Wir gingen zur Werkstatt, vor deren Tür er stehen blieb. „Ich muss noch etwas vorbereiten“, meinte er. „Könntest du so lange draußen warten?“
„Kein Problem“, sagte ich. „Übrigens, was ist eigentlich mit deinem Bart?“
Er hatte so etwas wie einen Drei-Tage-Bart, aber auf der linken Seite war ein sehr nettes feines Spiralmuster ausrasiert. Rechts dagegen sah es eher so aus, als wäre ein schwer betrunkener Gärtner mit dem Rasenmäher kreuz und quer über eine Grünanlage getorkelt.
„Ach das.“ Alex kratzte sich am Kinn. „Ich probiere gerade einen reiskorngroßen Minirasierapparat aus. Man setzt ihn auf die Wange und er findet die Stoppeln selbsttätig. Wenn er fertig ist, wartet er unter dem linken Ohrläppchen, bis man ihn wieder abnimmt. Ich muss aber den Algorithmus für die Stoppelsuche noch optimieren. Gut, warte hier, ich bin gleich wieder da.“
Er verschwand in der Werkstatt, und ich dachte über Alex und seine Erfindungen nach. Die beste davon ist sicher der Phrasenabzug. Er wird über einem Rednerpult angebracht, egal ob Parteiversammlung, Univorlesung oder Jubiläumsfeier, und lässt nur die bedeutsamen Teile des Gesagten durch. Besonders das Modell 2.0 verkauft sich sehr gut. Es hat einstellbare Filter zum Beispiel für Witze und Anekdoten, für sich widersprechende Aussagen (mit Warnlicht) und für Star-Trek-Anspielungen. Ein besonderer Schlager ist der neue selbst-lernende Filter für persönliche Lieblings-Redensarten.
Andere seiner Patente finden nicht ganz so großen Anklang. Ich denke da an den Mikrowellen-Eierkocher (kocht Eier in fünf Minuten spülmaschinenfest), die mausgesteuerte Wäscheschleuder (wir reden hier von einer lebenden Maus) oder die Wachskerze (die sich während des Abbrennens aufbläht, bis sie irgendwann nur noch aus einer Art Schaum besteht und zusammenbricht).

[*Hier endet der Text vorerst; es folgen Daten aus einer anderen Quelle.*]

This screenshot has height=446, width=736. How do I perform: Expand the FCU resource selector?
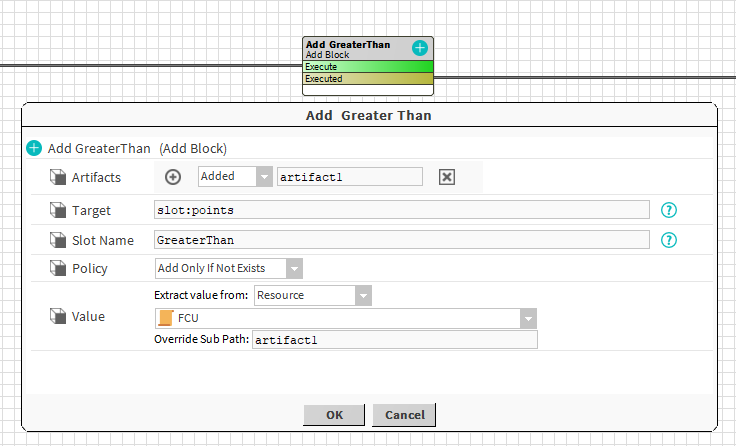tap(528, 318)
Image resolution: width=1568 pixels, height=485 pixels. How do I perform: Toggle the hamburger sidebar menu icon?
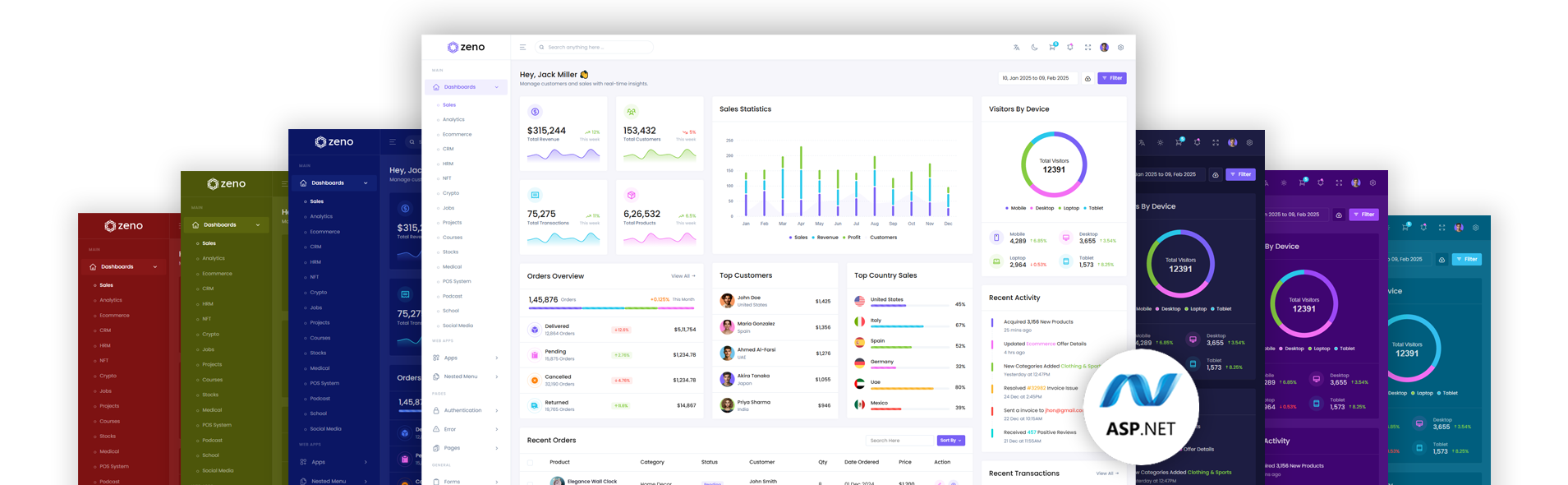coord(522,48)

In letzter Zeit beschäftigt sich Alex viel mit künstlicher Intelligenz und stößt dabei auf ganz neue Probleme. Der Rasierer war ein Beispiel dafür, ein anderes war das dorschförmige Mini-U-Boot. Es sollte eingesetzt werden, um das Verhalten von Fischschwärmen zu untersuchen, aber Modell 1 wurde von einem Raubfisch gefressen. Modell 2 hatte Zähne und eine überarbeitete künstliche Intelligenz, die aber nicht ganz so funktionierte, wie sie sollte: Es ging selbstständig auf Haifischjagd und gilt seitdem als verschollen.

Die Tür der Werkstatt ging auf und Alex rief mich hinein. „Das ist es“, sagte er stolz und wies auf seine neuste Erfindung. Sie stand auf dem Tisch und sah aus wie ein Haufen Elektronikschrott, den man in eine Keksdose gestopft und dann nach dem Zufallsprinzip verlötet hatte.
„Und was ist das?“ wollte ich wissen.
„Das ist ein Nachtlicht. Pass auf.“
Er beugte sich vor und legte einen Schalter an der Seite der Keksdose um. Augenblicklich wurde es dunkel auf dem Tisch – und zwar nur auf dem Tisch. Der Rest des Raumes blieb von Tageslicht erhellt, aber die Erfindung war nicht mehr zu sehen: Sie war der Mittelpunkt einer Kugel aus Dunkelheit. Alex griff hinein, wobei seine Hand in den Schatten eintauchte, und ich hörte den Schalter klicken. Die Dunkelheit verschwand.
„Genial“, sagte ich, ehrlich beeindruckt.
„Es strahlt Finsternis aus“, erklärte Alex. „Jetzt arbeite ich daran, die Reichweite zu vergrößern, doch das Problem ist die Energie, die frei wird, wenn sich das Licht auflöst. Aber das bekomme ich schon irgendwie in den Griff.“

Wir unterhielten uns noch eine Zeit lang über dies und das, dann wollte ich gehen. An der Tür hielt Alex mich auf und drückte mir eine Sonnenbrille in die Hand. „Du wirst sie brauchen bei dem Wetter“, meinte er.
Er hatte Recht. Es regnete in Strömen, aber als ich die Sonnenbrille aufsetzte, erschien mir alles wie in hellen Sonnenschein getaucht. Das hob meine Laune doch beträchtlich.